Setting aside at page 102, because I'm just not having any fun or feeling any burning need to know more of the story. There are a few ways in which this just isn't working at all for me.

One is the world, which I started out in the prologue thinking might be sort of Egyptian-ish possibly, but quickly and obviously settled into standard western-Euro, complete with Germanic-esque names, jousting, castles and ale and buxom wenches. Duchies, councils, the old superstitions denounced by the new severe religion... yawn.

Secondly, and relatedly, the language usage just wasn't working at all for me. There's a very staged and almost Shakespearean feel to it. (In one exchange, says character a: "Oh ho, so I'm a squire, am I? Come to bend my knee with querulous demand?" to which character b replies: "No, my lord. If there's knee-bending wanted it will be me in the mud, not you." I can just about see the actors delivering it on stage, doublet and hose and all. But it's not really working for me on the page.) There's some interesting slang and other usage, but even then it tends to be overused - the fifth time I've seen one slang term in two pages I'm bored with it already.

It's also just plain long, in ways it really didn't need to be. Characters wrangle over decisions and discussions for whole pages when it could have been made briefer and pithier, and scenes meander, full of colour and detail and character elements that seem of tertiary importance at best. Part of what I enjoy about fantasy is the richness and size of its stories, but there's a difference between an epic story and fantasy flab, and my feeling is that this tends to the latter.

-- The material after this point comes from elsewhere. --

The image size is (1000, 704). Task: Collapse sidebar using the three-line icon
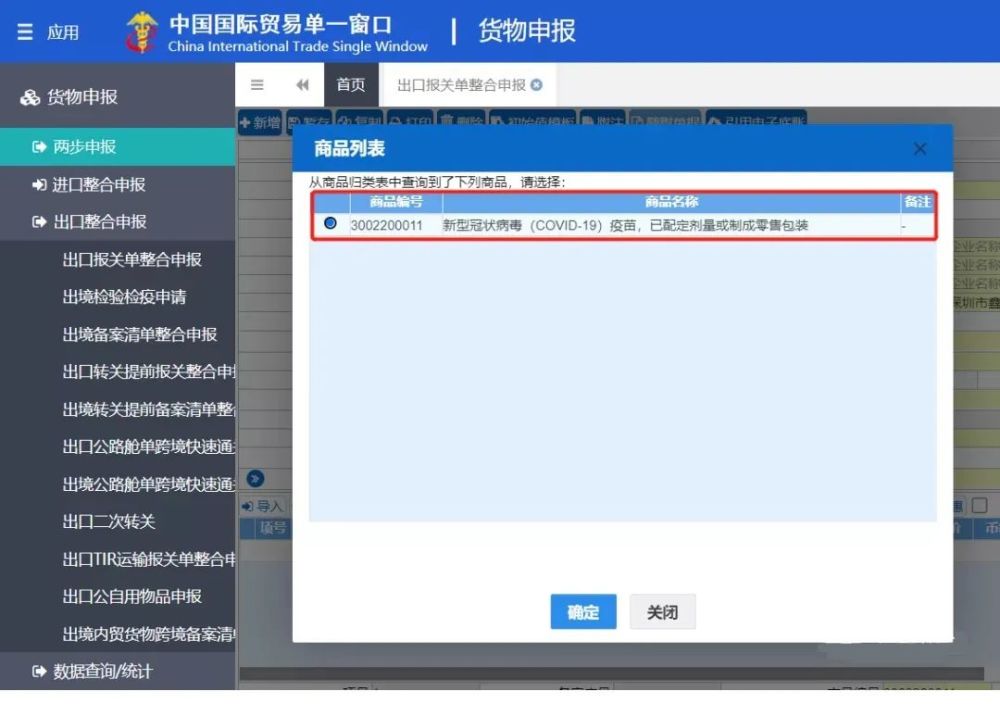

Third, the characters and their stories were none of them interesting to me. Old, steady men and their young hotheaded heirs, selfish dukes and their wracked-by-honour detractors. Selfish, pompous, straightforward, boring men, in conflict with other men, over the fates and honours and whatnot of men. The few women in the first chapters were witches, bitches, ninnies or mentioned but not seen. I don't care about any of the people we've met, I don't care about what they're doing, and I don't care about the repercussions, because this is, or seems most strongly to be, another Game-of-Thrones struggles-of-men-in-the-mud fantasy.

For all of these reasons, I will not be slogging through the remaining 570-odd pages of this.